* **Problem to work on**
Copy out each line of the data that contains "dropdown".

START Given data

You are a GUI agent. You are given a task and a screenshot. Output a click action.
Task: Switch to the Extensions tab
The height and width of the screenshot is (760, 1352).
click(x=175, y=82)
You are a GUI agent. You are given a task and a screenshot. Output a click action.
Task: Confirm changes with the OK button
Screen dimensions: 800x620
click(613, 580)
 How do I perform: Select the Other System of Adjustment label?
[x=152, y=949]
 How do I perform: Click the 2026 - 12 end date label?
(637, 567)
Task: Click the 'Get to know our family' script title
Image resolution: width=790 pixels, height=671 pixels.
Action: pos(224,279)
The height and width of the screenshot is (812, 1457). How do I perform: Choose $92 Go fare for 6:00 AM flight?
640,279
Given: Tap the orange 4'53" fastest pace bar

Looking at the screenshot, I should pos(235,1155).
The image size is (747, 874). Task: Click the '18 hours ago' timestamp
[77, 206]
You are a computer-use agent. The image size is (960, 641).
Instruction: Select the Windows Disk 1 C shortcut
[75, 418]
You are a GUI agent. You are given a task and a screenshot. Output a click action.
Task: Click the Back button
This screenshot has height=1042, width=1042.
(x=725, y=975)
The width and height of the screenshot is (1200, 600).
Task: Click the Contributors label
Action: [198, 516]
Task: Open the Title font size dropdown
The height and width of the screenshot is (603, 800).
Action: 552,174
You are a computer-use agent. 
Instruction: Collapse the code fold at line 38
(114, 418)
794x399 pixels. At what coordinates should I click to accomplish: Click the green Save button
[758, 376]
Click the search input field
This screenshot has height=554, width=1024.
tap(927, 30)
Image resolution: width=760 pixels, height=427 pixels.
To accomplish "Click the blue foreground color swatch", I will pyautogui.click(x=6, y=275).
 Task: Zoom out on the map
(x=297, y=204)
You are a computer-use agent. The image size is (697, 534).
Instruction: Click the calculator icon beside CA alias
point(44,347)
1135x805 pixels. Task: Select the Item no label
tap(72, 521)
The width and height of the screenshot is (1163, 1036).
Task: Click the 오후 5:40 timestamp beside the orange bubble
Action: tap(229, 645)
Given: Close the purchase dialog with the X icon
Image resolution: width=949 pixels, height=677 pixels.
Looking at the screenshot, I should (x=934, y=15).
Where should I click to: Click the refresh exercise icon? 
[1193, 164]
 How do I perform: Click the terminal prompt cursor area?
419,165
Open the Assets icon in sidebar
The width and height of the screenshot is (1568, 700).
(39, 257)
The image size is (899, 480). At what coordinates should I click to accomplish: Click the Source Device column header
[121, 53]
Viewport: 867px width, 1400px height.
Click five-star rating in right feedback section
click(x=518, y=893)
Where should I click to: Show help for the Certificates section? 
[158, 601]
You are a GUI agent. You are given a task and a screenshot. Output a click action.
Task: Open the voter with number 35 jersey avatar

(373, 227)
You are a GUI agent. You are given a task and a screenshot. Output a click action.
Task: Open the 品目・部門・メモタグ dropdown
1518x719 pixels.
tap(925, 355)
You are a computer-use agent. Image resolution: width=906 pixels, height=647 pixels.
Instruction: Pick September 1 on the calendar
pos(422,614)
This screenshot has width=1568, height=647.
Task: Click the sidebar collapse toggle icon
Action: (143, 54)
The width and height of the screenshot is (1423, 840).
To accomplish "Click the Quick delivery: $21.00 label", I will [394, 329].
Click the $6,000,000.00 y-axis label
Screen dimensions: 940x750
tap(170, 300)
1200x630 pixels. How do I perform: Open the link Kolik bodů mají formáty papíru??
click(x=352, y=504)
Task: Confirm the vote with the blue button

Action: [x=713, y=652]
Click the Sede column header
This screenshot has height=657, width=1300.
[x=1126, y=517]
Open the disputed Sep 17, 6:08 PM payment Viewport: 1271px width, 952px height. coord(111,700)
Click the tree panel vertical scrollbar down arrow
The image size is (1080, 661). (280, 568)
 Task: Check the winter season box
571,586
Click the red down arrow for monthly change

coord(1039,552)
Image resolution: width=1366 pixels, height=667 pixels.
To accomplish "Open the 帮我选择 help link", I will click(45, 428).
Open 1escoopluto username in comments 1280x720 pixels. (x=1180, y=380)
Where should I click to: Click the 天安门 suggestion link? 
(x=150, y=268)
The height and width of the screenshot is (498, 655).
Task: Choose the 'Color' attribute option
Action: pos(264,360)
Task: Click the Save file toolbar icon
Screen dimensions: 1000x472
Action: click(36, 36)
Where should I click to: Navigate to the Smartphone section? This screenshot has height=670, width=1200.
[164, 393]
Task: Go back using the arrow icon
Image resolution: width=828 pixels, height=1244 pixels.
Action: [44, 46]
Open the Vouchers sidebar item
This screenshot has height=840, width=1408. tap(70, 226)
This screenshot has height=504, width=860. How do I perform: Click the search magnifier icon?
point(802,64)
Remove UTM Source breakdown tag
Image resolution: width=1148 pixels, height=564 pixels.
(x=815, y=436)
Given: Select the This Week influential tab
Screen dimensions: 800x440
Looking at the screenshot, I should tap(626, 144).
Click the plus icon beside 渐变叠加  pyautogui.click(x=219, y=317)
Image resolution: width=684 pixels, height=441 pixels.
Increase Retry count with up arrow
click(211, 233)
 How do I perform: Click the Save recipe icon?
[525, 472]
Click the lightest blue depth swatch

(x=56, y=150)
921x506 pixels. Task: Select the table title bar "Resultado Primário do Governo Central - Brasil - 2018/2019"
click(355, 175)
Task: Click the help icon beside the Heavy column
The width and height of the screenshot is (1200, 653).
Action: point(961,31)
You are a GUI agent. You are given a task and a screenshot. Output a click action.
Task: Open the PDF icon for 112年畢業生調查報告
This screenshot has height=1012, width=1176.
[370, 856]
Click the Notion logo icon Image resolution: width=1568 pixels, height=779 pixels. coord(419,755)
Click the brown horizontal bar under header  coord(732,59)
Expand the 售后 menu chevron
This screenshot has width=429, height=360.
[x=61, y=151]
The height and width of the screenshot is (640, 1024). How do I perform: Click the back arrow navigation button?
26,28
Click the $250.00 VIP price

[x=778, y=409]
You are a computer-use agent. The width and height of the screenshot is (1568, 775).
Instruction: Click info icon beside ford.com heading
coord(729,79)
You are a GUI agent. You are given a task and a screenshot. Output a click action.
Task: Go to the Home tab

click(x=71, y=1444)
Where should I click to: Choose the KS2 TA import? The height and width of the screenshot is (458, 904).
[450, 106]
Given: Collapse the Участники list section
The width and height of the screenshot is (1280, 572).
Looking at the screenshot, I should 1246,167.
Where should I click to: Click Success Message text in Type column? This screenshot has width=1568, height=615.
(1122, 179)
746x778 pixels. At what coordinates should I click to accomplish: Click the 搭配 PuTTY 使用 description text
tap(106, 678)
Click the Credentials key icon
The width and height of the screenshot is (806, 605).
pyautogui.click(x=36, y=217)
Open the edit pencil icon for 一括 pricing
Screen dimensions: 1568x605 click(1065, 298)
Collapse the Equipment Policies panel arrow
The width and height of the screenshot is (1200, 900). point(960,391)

END Given data

* **Output for this task**
Task: Open the Title font size dropdown
Task: Open the 品目・部門・メモタグ dropdown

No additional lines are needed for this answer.